I always wanted to, but never actually, get into the Brhadaranyaka and Chandogya Upanisads. For those who have studied these: could these be convincingly read as a textual response to the teachings of Buddha?
Scholar dated Brhadaranyaka as late as 700 bce so it may predate buddhism(500 bce)
Similar Upaniṣadic references are mentioned by KR Norman in papers such as “A Note on Attā in the Alagaddūpama Sutta” and “Aspects of Early Buddhism”, and Richard Gombrich in papers such as “Recovering the Buddha’s Message.”
Mostly not. There are few passages in BU or CU that could be read as a commentary. But mostly I feel that they refer to an inner-Brahmin discourse. It’s worth the read!
Another thought - even if there are some EBT suttas that respond to the early Upanisads, those suttas might also be “late” additions to the EBT corpus.
In any case, since the compilation of the early upanisads is a long process, and the period from Buddha’s first teaching to the canonization of EBT are both long processes that span centuries, I think it is better to think about the early Upanisads as a nice introduction to an aspect of the intellectual millieu for reading EBT, as opposed to pre-interpreting them as “before Buddha.”
Of course, unless there are direct evidence BU or CU are already in their current form before the historical Buddha.
One of the things with the history of ancient Indic texts, it’s always really hard to pin down a chronology on limited basis, but things are much clearer with a longer lens.

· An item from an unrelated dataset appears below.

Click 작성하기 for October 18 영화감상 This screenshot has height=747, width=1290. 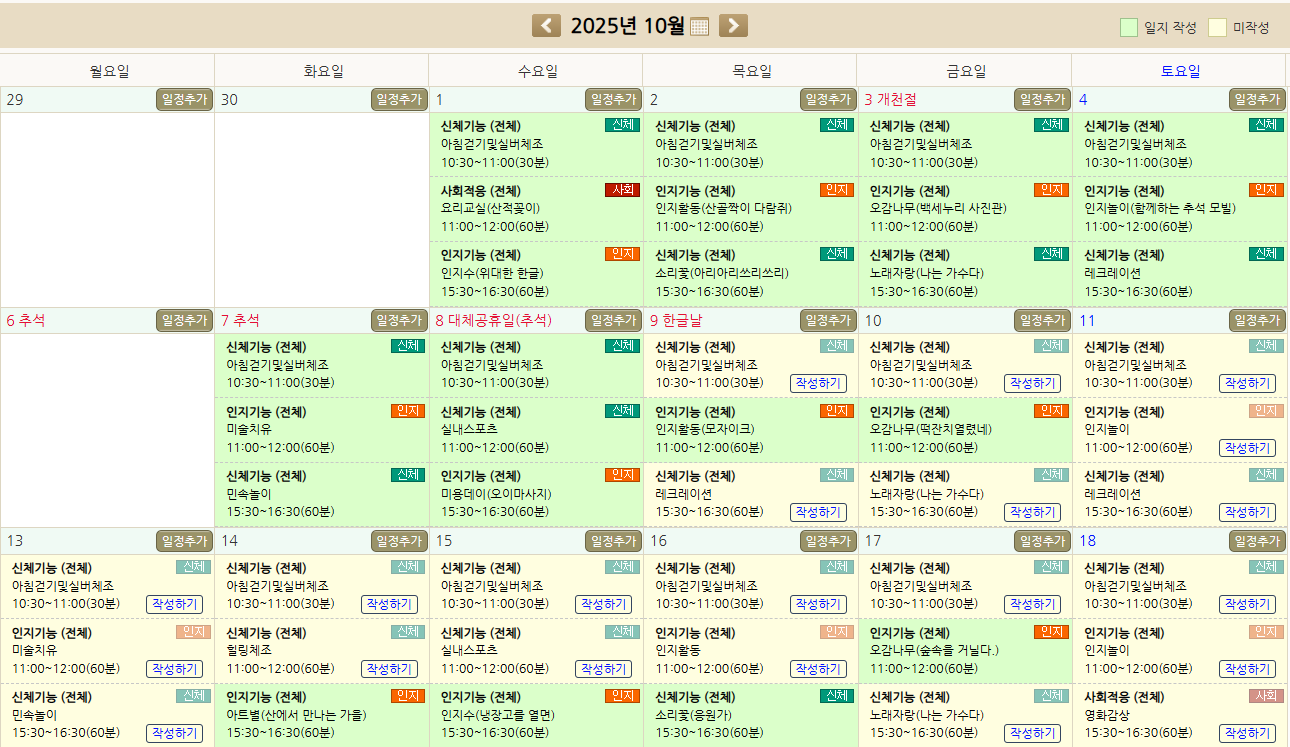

Is it possible that some of the early Upanishads were edited after the Buddha? Sure! Do they meaningfully respond to anything the Buddha said? I dunno, maybe if you squint?
But look at, say, the Yoga Sutra, which was definitely composed after the Buddha. It is full of things that just jump out at you as being Buddhist-influenced. The early Upanishads just lack anything like this.

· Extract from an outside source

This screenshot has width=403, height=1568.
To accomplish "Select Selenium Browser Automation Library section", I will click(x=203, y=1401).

It’s a bit more complicated than that, since the frequently feature kshatriyas as well. Sure, the framework is brahmanical, but it seems there’s a significant element also of reconciling and incorporating non-brahmanical voices. Which is of course a precursor to the more systematic work of Shankara et al.
They might be, but you’d need to establish lateness on multiple independent grounds before drawing a solid conclusion.
No-one’s “pre-interpreting”. We are drawing on over a century of study and historical analysis.
Venerable Bhante Sujato,
How can we say for sure that Yajnavalkya was a real historical person in the first place? I mean, we just have one or two textual references to him, but we have no bone relics, no monuments, or no texts from other religious sects which make reference to him.
In the case of the Buddha, we have the Asokan pillars (monuments), we have the Buddha’s relics, and we also have mentions to the Buddha in the brahmin texts like the ramayana and the kalki purana.
But the same cannot be said for Yajnavalkya, so can’t he very well just be a fabricated person?
Also, how can we say the Brihadaranyaka upanishad is for sure pre-Buddhist when we don’t know for sure when or whether a historical person named Yajnavalkya really existed?
Can’t it be possible that the Yajnavalkya smriti and Brihadaranyaka upanishad were in fact both from the 3rd to 5th century?
The Chandogya Upanishad Sixth Prapathaka: Third Khanda: Verse 1
Tesam khalv esam bhutanam triny eva bijani bhavanti, andajam, jivajam, udbhijjam iti.
Of all living things there are indeed three origins only, that which springs from an egg (oviparous), that which springs from a living being (viviparous), and that which springs from a germ (seed).
MN 12 Mahāsīhanāda Sutta
Sāriputta, there are these four kinds of reproduction.
Catasso kho imā, sāriputta, yoniyo.
Reproduction for creatures born from an egg, from a womb, from moisture or spontaneously.
Aṇḍajā yoni, jalābujā yoni, saṁsedajā yoni, opapātikā yoni.